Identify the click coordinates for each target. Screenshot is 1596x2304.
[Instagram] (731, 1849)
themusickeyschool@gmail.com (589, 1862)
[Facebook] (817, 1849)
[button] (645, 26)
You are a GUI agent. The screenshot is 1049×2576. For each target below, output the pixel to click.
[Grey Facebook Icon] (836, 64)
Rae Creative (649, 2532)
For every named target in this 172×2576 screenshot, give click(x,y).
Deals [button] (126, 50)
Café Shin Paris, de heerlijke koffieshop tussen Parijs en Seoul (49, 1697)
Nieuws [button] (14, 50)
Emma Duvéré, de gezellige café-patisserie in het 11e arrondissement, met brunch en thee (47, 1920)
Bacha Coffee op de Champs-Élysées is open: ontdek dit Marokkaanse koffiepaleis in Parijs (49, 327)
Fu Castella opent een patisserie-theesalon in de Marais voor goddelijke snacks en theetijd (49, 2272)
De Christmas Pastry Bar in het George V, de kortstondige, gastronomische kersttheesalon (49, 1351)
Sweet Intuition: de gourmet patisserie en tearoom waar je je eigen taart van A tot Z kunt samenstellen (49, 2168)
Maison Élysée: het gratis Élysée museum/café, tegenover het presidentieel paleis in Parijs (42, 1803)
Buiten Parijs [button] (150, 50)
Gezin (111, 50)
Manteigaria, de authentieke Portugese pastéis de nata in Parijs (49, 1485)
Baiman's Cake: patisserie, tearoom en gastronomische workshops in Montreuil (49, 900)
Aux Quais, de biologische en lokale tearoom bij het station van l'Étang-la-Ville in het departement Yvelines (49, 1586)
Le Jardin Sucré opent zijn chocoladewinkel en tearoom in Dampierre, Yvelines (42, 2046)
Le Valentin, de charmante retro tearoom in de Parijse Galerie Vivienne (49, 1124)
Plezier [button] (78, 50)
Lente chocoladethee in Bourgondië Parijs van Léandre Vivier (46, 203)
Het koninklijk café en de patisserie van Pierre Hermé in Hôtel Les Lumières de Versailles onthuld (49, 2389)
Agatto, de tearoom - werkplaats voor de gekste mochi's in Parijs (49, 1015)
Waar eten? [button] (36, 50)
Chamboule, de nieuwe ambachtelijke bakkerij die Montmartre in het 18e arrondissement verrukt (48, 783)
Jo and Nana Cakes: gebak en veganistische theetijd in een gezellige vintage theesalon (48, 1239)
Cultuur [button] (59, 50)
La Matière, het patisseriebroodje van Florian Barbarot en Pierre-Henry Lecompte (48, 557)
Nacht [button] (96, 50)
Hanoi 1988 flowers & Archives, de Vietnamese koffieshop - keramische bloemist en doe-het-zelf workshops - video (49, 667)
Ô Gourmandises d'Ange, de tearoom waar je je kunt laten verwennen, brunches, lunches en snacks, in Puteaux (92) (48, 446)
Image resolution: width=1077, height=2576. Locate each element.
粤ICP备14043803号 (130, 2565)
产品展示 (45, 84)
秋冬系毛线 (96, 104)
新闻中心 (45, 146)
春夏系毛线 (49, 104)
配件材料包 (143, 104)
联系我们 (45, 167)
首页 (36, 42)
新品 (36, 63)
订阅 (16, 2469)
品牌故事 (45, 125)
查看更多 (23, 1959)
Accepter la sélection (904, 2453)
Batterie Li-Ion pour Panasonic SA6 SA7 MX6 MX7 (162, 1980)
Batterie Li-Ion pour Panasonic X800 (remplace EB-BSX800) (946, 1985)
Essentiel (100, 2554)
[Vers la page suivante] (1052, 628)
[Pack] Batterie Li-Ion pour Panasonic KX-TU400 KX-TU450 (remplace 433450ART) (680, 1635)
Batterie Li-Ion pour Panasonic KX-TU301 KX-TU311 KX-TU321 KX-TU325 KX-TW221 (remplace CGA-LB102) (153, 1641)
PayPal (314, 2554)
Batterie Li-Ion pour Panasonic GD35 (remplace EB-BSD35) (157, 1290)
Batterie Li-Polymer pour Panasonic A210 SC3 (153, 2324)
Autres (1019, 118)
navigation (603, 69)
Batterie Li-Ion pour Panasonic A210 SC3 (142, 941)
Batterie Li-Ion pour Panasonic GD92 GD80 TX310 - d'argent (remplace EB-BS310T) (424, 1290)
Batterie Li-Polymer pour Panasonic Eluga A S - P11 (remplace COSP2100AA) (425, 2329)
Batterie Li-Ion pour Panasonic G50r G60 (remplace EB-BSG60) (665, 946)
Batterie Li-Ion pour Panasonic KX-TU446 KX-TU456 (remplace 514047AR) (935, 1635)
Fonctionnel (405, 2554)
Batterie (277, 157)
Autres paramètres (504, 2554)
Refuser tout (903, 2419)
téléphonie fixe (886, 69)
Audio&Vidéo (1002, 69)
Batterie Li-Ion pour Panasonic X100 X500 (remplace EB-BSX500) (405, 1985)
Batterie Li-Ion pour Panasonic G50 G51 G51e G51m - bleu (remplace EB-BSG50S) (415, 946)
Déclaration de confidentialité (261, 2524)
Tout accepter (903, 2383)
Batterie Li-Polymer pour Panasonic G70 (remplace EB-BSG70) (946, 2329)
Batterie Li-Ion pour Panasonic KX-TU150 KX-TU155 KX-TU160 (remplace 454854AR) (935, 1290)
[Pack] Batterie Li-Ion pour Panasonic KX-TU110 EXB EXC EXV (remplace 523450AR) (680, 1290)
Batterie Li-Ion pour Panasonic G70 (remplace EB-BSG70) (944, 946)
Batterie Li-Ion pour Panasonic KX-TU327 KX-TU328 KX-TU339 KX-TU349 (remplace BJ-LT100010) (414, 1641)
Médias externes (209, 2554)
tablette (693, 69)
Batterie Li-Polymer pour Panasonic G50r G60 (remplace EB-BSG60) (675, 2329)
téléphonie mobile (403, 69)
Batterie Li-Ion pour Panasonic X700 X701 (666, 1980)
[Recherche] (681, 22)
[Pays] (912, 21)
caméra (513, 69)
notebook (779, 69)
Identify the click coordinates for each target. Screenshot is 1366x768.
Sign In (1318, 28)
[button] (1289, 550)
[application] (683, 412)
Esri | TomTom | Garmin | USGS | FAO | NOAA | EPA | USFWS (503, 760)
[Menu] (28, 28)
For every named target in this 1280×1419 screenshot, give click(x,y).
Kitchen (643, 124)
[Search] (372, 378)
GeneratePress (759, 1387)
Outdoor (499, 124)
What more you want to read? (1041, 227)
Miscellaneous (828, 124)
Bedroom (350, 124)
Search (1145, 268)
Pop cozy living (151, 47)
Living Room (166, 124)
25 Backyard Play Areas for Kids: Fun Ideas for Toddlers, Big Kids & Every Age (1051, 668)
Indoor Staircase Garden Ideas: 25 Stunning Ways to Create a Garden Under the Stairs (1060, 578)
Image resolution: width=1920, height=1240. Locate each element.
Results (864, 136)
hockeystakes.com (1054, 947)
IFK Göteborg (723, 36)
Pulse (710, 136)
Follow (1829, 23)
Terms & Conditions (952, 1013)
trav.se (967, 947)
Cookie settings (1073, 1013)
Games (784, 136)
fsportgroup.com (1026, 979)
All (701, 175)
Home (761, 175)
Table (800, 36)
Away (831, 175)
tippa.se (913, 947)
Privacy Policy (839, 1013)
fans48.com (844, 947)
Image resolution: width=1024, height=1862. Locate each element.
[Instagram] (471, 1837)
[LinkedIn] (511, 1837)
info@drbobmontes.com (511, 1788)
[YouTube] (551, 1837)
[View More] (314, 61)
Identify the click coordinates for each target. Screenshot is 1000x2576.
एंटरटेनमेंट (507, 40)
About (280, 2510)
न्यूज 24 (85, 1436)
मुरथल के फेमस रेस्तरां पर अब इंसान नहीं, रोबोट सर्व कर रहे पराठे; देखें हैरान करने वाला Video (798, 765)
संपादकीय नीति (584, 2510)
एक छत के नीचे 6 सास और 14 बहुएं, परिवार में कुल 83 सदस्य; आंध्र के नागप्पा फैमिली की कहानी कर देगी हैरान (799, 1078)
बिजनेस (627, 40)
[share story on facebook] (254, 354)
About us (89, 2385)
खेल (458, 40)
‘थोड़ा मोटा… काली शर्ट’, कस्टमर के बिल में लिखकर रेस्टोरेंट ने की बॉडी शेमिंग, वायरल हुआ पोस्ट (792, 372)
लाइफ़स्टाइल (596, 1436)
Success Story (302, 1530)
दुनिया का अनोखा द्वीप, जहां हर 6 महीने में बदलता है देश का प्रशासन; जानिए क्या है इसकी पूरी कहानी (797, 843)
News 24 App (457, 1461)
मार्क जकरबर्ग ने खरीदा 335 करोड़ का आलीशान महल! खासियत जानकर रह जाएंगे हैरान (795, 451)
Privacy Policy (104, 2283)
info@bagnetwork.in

TASK PROMPT - The range runs from the line above containing "Autres (1019, 118)" to the line containing "[Search] (372, 378)", inclusive. Restate those lines word for word and no others.

YOUR RESPONSE -
Autres (1019, 118)
navigation (603, 69)
Batterie Li-Ion pour Panasonic A210 SC3 (142, 941)
Batterie Li-Ion pour Panasonic GD92 GD80 TX310 - d'argent (remplace EB-BS310T) (424, 1290)
Batterie Li-Polymer pour Panasonic Eluga A S - P11 (remplace COSP2100AA) (425, 2329)
Batterie Li-Ion pour Panasonic G50r G60 (remplace EB-BSG60) (665, 946)
Batterie Li-Ion pour Panasonic KX-TU446 KX-TU456 (remplace 514047AR) (935, 1635)
Fonctionnel (405, 2554)
Batterie (277, 157)
Autres paramètres (504, 2554)
Refuser tout (903, 2419)
téléphonie fixe (886, 69)
Audio&Vidéo (1002, 69)
Batterie Li-Ion pour Panasonic X100 X500 (remplace EB-BSX500) (405, 1985)
Batterie Li-Ion pour Panasonic G50 G51 G51e G51m - bleu (remplace EB-BSG50S) (415, 946)
Déclaration de confidentialité (261, 2524)
Tout accepter (903, 2383)
Batterie Li-Polymer pour Panasonic G70 (remplace EB-BSG70) (946, 2329)
Batterie Li-Ion pour Panasonic KX-TU150 KX-TU155 KX-TU160 (remplace 454854AR) (935, 1290)
[Pack] Batterie Li-Ion pour Panasonic KX-TU110 EXB EXC EXV (remplace 523450AR) (680, 1290)
Batterie Li-Ion pour Panasonic G70 (remplace EB-BSG70) (944, 946)
Batterie Li-Ion pour Panasonic KX-TU327 KX-TU328 KX-TU339 KX-TU349 (remplace BJ-LT100010) (414, 1641)
Médias externes (209, 2554)
tablette (693, 69)
Batterie Li-Polymer pour Panasonic G50r G60 (remplace EB-BSG60) (675, 2329)
téléphonie mobile (403, 69)
Batterie Li-Ion pour Panasonic X700 X701 (666, 1980)
[Recherche] (681, 22)
[Pays] (912, 21)
caméra (513, 69)
notebook (779, 69)
Identify the click coordinates for each target. Screenshot is 1366x768.
Sign In (1318, 28)
[button] (1289, 550)
[application] (683, 412)
Esri | TomTom | Garmin | USGS | FAO | NOAA | EPA | USFWS (503, 760)
[Menu] (28, 28)
For every named target in this 1280×1419 screenshot, give click(x,y).
Kitchen (643, 124)
[Search] (372, 378)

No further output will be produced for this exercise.